Norm - there has been an instance where the shareholder credit was not combinable. Celebrity held a sale earlier that had decreased deposits and onboard credits and you could not use your shareholder credit with it. We were thinking of booking, but our shareholder credit was more than the onboard credit that was offered with that sale.
daysatsea: Thanks for confirming what I said early, on this thread, that these stockholder credits are not combinable with all other offers from Celebrity.

Besides the glowing report and statistics of the small benefits of having a stock holder credit, the risk inherent to in any such purchase should be the prime consideration. Since we had some statistics on the wonderful benefits of owning RCI stock then there should also be a few facts about the other side of the coin, which is often neglected.

Had one purchased the minimum 100 shares of RCI stock the first week of last November for the price at that time which was about $52 per share, to get a stock credit and took a one week cruise you would have received a $100 on board credit from Celebrity. Initial investment $5,200. With the RCI stock price, as of the close yesterday of about $39 per share, (value $3,900) you would be looking at a loss of about $1,300, for your 100 share minimum purchase. Now in that case you would have needed to take 13 one week cruises to be even, not counting trade commisions and what interest you could have made elsewhere with your $5,200 investment. Now I am sure someone would say, well the solution is to take more cruises on Celebrity but then there is this little problem that I have, and that is, that I can not afford to take 13 cruises!!! In fact, I can barley scrape enough to take one cruise per year.

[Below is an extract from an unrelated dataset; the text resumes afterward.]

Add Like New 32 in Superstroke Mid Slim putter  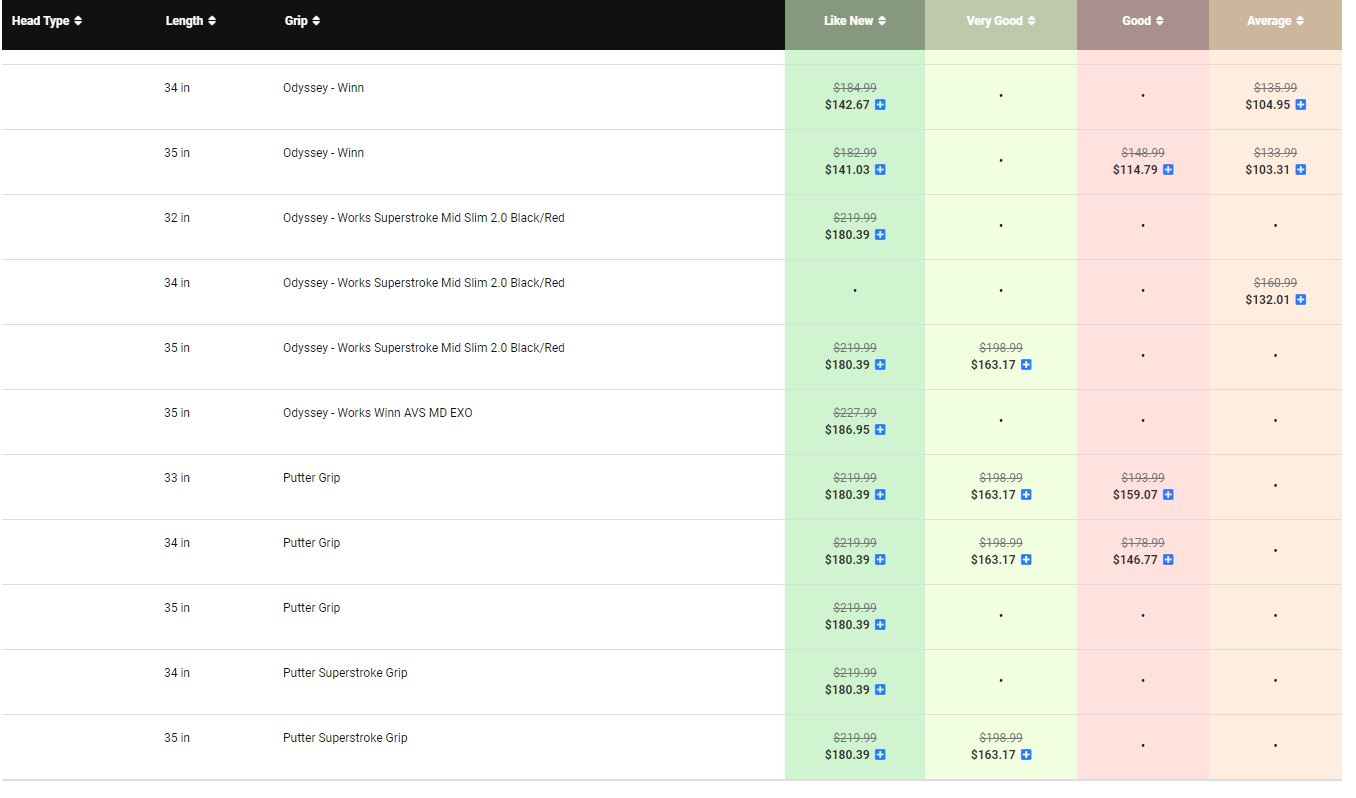[880, 235]
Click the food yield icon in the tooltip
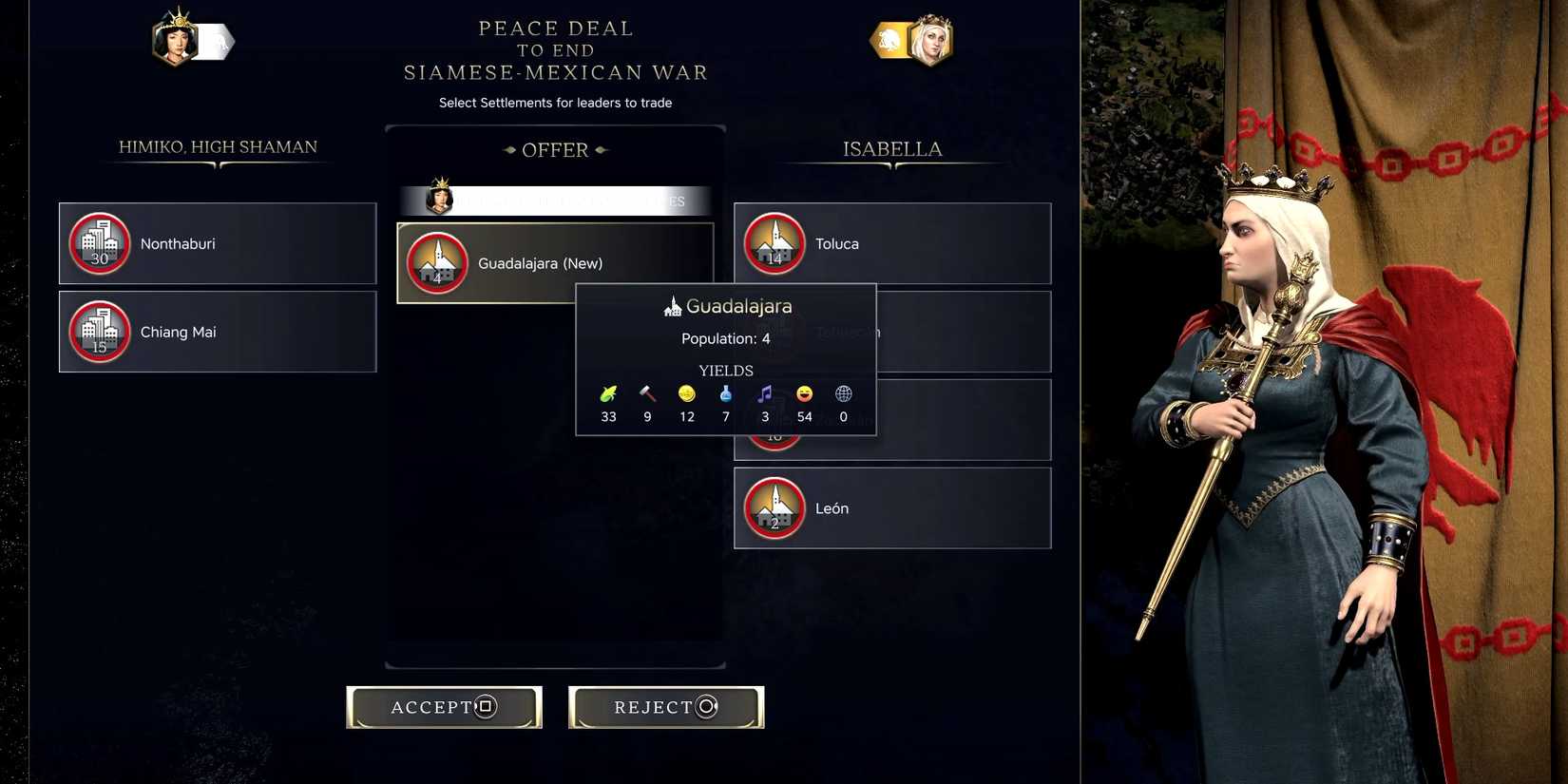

Granted, there can be some small benefit to owning stock but the downside for me far outweighs any benefit from a small on board credit. I am not "in love" with any particular cruise line and enjoy going on different cruise lines and ships and the change adds to the enjoyment of my vacation. Not owning stock in any particular cruise line also allows me to price shop when looking for a particular itinerary and this almost always more than offsets any stockholder credit that I could have received. It is great that we all can have different opinions but both sides of any issue should always be considered and not just one side.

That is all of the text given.